Hi everyone,
I have been working with Jayes about 3 years and I love it. I work with thousands of nodes and sometimes I have nodes with lots of parent nodes.
I have modified my heap memory size and I have reached my limits. I also created a heap dump and I received a "problem suspected" message given below, which might be a memory leak I am not sure:
The thread java.lang.Thread @ 0x6000762b8 main keeps local variables with total size 5,578,598,448 (99.42%) bytes.
The memory is accumulated in one instance of
"org.eclipse.recommenders.jayes.factor.AbstractFactor[]" loaded by
"sun.misc.Launcher$AppClassLoader @ 0x600013810".
The stacktrace of this Thread is available. See stacktrace.
Keywordsorg.eclipse.recommenders.jayes.factor.AbstractFactor[]
sun.misc.Launcher$AppClassLoader @ 0x600013810
From total size I guess you can see how large Bayesian nets that I am dealing with and this is only one of the smallest one :)

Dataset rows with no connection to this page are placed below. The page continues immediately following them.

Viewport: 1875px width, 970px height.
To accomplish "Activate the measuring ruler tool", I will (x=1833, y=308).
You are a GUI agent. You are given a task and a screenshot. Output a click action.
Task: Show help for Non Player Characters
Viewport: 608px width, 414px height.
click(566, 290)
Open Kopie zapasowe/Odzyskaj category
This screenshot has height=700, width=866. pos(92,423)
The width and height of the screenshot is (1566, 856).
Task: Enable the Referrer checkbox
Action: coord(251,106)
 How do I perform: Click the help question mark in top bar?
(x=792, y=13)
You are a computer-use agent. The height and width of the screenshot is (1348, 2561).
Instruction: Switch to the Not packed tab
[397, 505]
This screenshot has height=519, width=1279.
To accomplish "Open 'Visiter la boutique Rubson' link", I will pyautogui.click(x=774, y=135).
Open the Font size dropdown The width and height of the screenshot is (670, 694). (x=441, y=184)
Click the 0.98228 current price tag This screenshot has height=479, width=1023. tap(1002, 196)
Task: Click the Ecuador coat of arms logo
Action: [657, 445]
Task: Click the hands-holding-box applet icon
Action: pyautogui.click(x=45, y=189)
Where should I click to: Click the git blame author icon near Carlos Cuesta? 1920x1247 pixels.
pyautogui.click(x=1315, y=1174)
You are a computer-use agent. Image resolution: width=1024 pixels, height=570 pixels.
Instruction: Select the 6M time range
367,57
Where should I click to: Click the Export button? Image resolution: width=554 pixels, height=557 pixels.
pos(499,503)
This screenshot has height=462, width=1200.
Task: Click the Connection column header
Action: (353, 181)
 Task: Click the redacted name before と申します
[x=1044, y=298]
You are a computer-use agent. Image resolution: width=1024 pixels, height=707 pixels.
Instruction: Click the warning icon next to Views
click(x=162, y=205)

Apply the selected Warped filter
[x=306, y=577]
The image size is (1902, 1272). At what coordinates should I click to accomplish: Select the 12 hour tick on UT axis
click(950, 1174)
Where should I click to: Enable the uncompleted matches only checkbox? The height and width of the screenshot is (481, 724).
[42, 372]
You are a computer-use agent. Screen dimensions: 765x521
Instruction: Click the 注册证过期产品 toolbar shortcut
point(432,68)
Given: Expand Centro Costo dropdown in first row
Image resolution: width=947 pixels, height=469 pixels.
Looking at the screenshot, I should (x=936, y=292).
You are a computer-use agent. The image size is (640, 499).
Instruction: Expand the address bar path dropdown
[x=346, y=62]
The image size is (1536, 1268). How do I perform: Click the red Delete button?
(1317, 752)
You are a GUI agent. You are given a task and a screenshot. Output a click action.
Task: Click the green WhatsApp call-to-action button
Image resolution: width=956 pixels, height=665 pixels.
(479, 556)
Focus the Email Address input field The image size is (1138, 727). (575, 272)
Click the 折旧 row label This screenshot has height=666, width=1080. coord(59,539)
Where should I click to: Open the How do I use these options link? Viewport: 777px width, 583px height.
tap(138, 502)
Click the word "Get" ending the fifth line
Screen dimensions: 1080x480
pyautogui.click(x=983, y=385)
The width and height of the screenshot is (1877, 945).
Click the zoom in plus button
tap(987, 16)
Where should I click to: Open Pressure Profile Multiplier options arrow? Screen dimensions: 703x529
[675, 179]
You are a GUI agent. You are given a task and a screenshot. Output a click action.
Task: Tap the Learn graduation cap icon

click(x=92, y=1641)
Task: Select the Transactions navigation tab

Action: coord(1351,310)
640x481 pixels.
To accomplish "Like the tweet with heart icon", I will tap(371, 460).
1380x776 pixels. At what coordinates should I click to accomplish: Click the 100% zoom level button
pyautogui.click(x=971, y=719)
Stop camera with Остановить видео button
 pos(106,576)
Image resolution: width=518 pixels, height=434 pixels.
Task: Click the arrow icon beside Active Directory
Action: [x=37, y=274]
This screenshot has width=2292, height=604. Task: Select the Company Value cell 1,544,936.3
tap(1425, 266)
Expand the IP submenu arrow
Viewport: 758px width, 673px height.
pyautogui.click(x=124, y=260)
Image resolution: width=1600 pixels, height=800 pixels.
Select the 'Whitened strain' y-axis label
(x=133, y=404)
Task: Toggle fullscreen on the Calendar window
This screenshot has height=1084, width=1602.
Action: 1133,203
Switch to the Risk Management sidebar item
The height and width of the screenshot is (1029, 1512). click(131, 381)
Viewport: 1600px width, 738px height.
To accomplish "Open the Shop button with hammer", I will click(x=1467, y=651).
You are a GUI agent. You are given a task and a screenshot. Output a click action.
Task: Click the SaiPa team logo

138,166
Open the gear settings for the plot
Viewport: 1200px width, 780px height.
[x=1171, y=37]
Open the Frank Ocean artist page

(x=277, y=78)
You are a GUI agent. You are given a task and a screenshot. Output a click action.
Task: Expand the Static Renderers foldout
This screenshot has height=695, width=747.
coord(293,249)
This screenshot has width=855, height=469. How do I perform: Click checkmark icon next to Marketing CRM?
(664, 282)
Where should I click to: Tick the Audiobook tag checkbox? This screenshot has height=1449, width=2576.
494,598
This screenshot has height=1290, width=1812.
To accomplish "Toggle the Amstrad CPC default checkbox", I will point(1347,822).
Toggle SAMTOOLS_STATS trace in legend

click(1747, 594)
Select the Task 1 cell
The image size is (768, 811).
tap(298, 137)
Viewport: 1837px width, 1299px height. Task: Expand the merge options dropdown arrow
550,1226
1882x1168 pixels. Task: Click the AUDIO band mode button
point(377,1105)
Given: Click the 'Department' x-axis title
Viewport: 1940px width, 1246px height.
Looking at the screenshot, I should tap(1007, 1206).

As a solution I thought if using Apache Spark would solve this problem. I read that Spark supports many machine learning tools and they all have integration. So I was wondering if there is such existing integration or is it possible to use Bayesian nets on a distributed system. If it can be distributed, how can it be distributed to the slaves in a distributed system.
Best Regards,
Ekin